1) The golden ratio form is not "too much" for me. It is rather too low, like playing kindergarten lego.
2) Something "more" complicated is not "obviously too much" for me. Understanding musical structures, however sophisticated might them be, is fairly easy for anyone who has the tools. I do have the tools. But that's not the point here.
3) The reasons why many Western pieces are poured into multiples of eight measures recipients is worth a discussion.
4) I never said and I do not feel that Sonata form is rubbish. Yet sonata form doesn't say anything about the quality of a piece written in that form. I was only questioning WHAT diagrams would assure to a piece of music.
5) Same about fugue, and any other form.
6) You seem to imply that "a simple C maj chord which sounds OH SO GOOD!" is my level of understanding music. That was a very low blow, even for a PhD.
7) I have no problems with any technique composers might use, that's their own business. However, I have the right to question WHAT would make their approach important for others. WHAT would make fibonacci series useful for writing successful music?
8 ) I never said that that procedure is "too intellectual". On the contrary - I said that it is highbrowish, which is the surrogate of intellectual.
9) I said I like this particular piece by Bartok, and that me liking it does not have nothing to do with its polygonal look on paper.
10) I am not patronizing anyone.
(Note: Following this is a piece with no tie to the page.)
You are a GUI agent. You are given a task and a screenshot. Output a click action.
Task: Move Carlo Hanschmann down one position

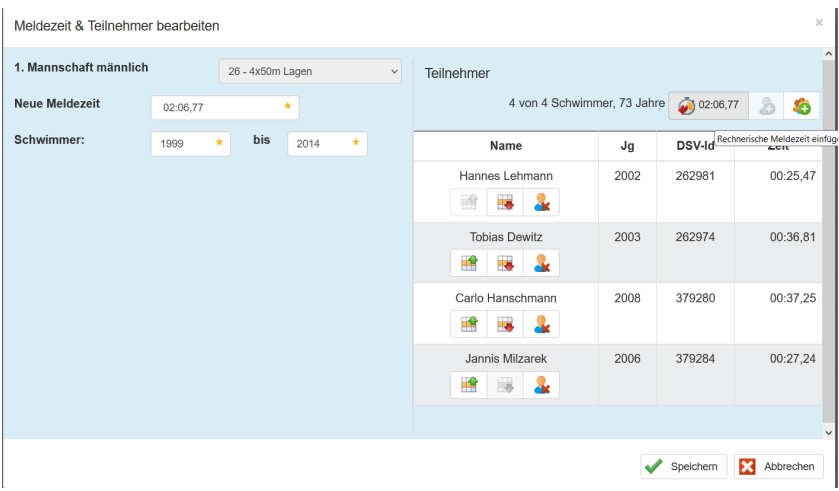505,324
You do. You do patronize me. That's bad. Instead of doing that, try and see how easy is to focus on the points rather than on the person. 
11) My thoughts and ideas are not "rubbish", thank you though.
12) A piece is good if it sounds good to your ears. Now, can you rationally support the relation between: a) you liking the piece, and b) its form? If you can, then do it - I will be the first to acknowledge that there IS a relation between a) and b). 
13) I do not "exhibit absolutism", that is only your own perception. I could easily say that you exhibit highbrowism, and that would be only my own perception of what you do exhibit.
14) Yes you have not heard any of my musical pieces, and (perhaps to your big surprise), that is completely irrelevant to the points made in this discussion.
15) I will stay out of this, or other, discussion when I will want to, and not when YOU want.
16) Thanks for the link http://www.ILOVETODEBATE.com (www.ILOVETODEBATE.com) - I could myself come up with a number of similar links and point them to you. Yet I won't, because I firmly believe that you have the right to post whatever your want, on whatever site you want. However, I will question your right to get personal, tho'. BTW, that link was another low blow, very low, even for a PhD. And here is yet another low blow: _"aeneas: I would suggest that you save everyone the trouble and just copy paste the word "I dissagree" in every post you make."_ nikolas: would you please stop addressing me, and address the points instead? Thank you. If you can't do that, please just skip my posts. Thanks.
17) I was not referring to Satie's humor, but to his attitude towards musical straightjackets. There are two paradigms clashing here. You have seen the 'form' of Satie's attitude (humorous), while I have seen the 'content' of it (liberation from academic straighjacket forms). 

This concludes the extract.